Рисунок 2. Схема иммунизации и заражения SARS-CoV-2. Временной ход вакцинации, заражения и отбора проб крови/тканей. Мышей BALB/C случайным образом разделили на группы.

Эксперименты по заражению SARS-CoV-2 проводились, как описано ранее [15,21]. Вкратце, мышей анестезировали, а затем интраназально трансдуцировали 2,5 × 108 БОЕ Ad5-hACE2 в общем объеме 45 мкл.
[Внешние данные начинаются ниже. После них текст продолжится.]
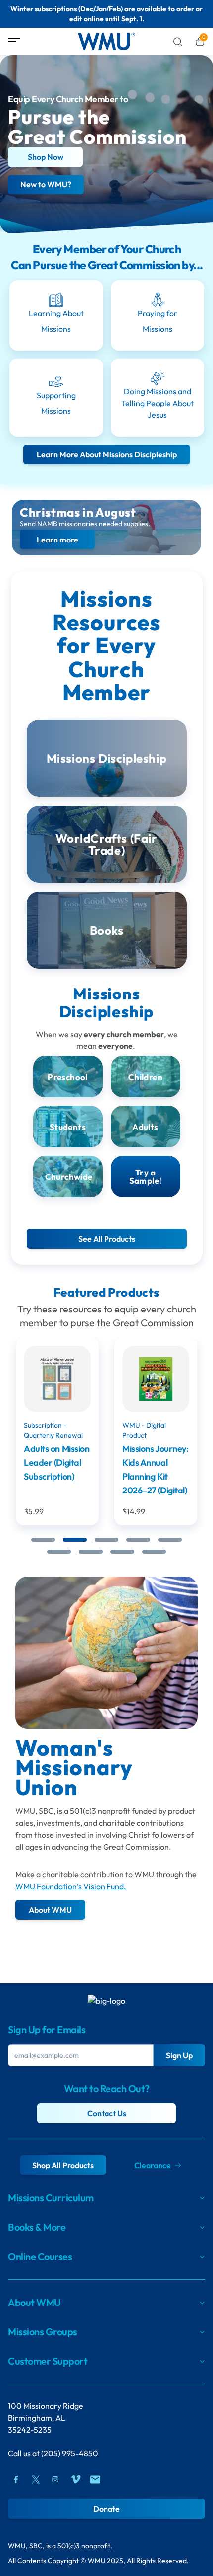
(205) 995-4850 (69, 2453)
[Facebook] (16, 2479)
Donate (106, 2509)
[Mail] (95, 2479)
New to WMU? (45, 185)
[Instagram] (55, 2479)
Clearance (152, 2165)
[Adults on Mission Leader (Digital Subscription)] (57, 1379)
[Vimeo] (75, 2479)
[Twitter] (36, 2479)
Через пять дней после трансдукции мышам вводили анестезию, а затем интраназально вводили 1 × 105 TCID50 SARS-CoV-2 (Wuhan/IVDC HB-02/2019) в общем объеме 50 мкл физиологического раствора. буфер. Вся работа с живым SARS-CoV-2 на моделях мышей проводилась в лабораториях уровня биологической безопасности животных 3 (ABSL-3).

2.4. Иммуноферментный анализ

Иммуноферментный анализ (ИФА) проводили, как описано ранее [15]. Вкратце, белки S (приобретенные у Sino Biological)/N (подарок от Song), разведенные в карбонатном буфере (0,1 М, pH 9,6), наносили на 96-луночные планшеты EIA/RIA (Thermo Fisher Scientific, Уолтем, Массачусетс, США) в течение ночи при 4 ◦C. Планшеты блокировали 200 мкл 10%-ной козьей сыворотки в PBS при 37 ◦C в течение 2 часов с последующей пятикратной промывкой PBST. Затем добавляли образцы сыворотки, серийно разведенные 2%-ной козьей сывороткой в ​​PBS, и инкубировали в течение 2 часов при 37 ◦C с последующими пятью промывками PBST. Конъюгированное с HRP козье антимышиное IgG Ab (1:5000) добавляли при 37 ◦C в течение 1 часа. В каждую лунку добавляли в общей сложности 100 мкл субстрата ТМБ и гасили 50 мкл 2М ​​H2SO4. Поглощение измеряли при длине волны 450 нм с использованием SPECTR Ostar Nano (BIO-GENE, Гонконг, Китай).

растение цистанхе, повышающее иммунную систему

Нажмите здесь, чтобы просмотреть продукты Cistanche Enhance Immunity

【Запросить дополнительную информацию】 Электронная почта:cindy.xue@wecistanche.com / Whats App: 0086 18599088692 / Wechat: 18599088692

2.5. Псевдовирусная инфекция и эксперименты по нейтрализации

Анализ нейтрализации псевдовируса проводили, как описано ранее [21,22]. Ранее была сконструирована плазмида, экспрессирующая S-белок предкового вируса [22]. Был синтезирован ген шипового белка варианта SARS-CoV-2 Omicron (GISAID: EPI_ISL_6590782.2) (подарок от Vazyme Biotech Co., Ltd., Нанкин, Китай). с использованием оптимизированного для млекопитающих кодона и клонирования в вектор pcDNA3.1, как описано ранее [22]. Вкратце, плазмиды, экспрессирующие репортер люциферазы, и плазмиды, экспрессирующие белок S, совместно трансфицировали в клетки HEK 293T с использованием реагента для трансфекции ДНК X-treme GENE HP. Культуру клеток обновляли через 6 часов после трансфекции, а супернатант, содержащий псевдовирус, собирали через 48 часов и хранили при -70 ◦C. В анализе нейтрализации псевдовируса равную смесь сыворотки и вируса затем инкубировали в 37 объемах супернатанта, содержащего псевдовирус, а затем добавляли к разбавленной сыворотке. ◦С в течение 1 часа. Затем культуральную среду клеток Huh7.5 заменяли 100 мкл смеси сыворотки и вируса и инкубировали при 37 ◦C в течение 12 часов. Клетки, культивированные только с псевдовирусами SARS-CoV-2, обрабатывались параллельно. Затем среду заменяли на DMEM (2% FBS) и инкубировали при 37 ◦C в течение 48 часов. Затем измеряли сигнал люциферазы с использованием набора люциферазы светлячка Bright-Glo (Promega).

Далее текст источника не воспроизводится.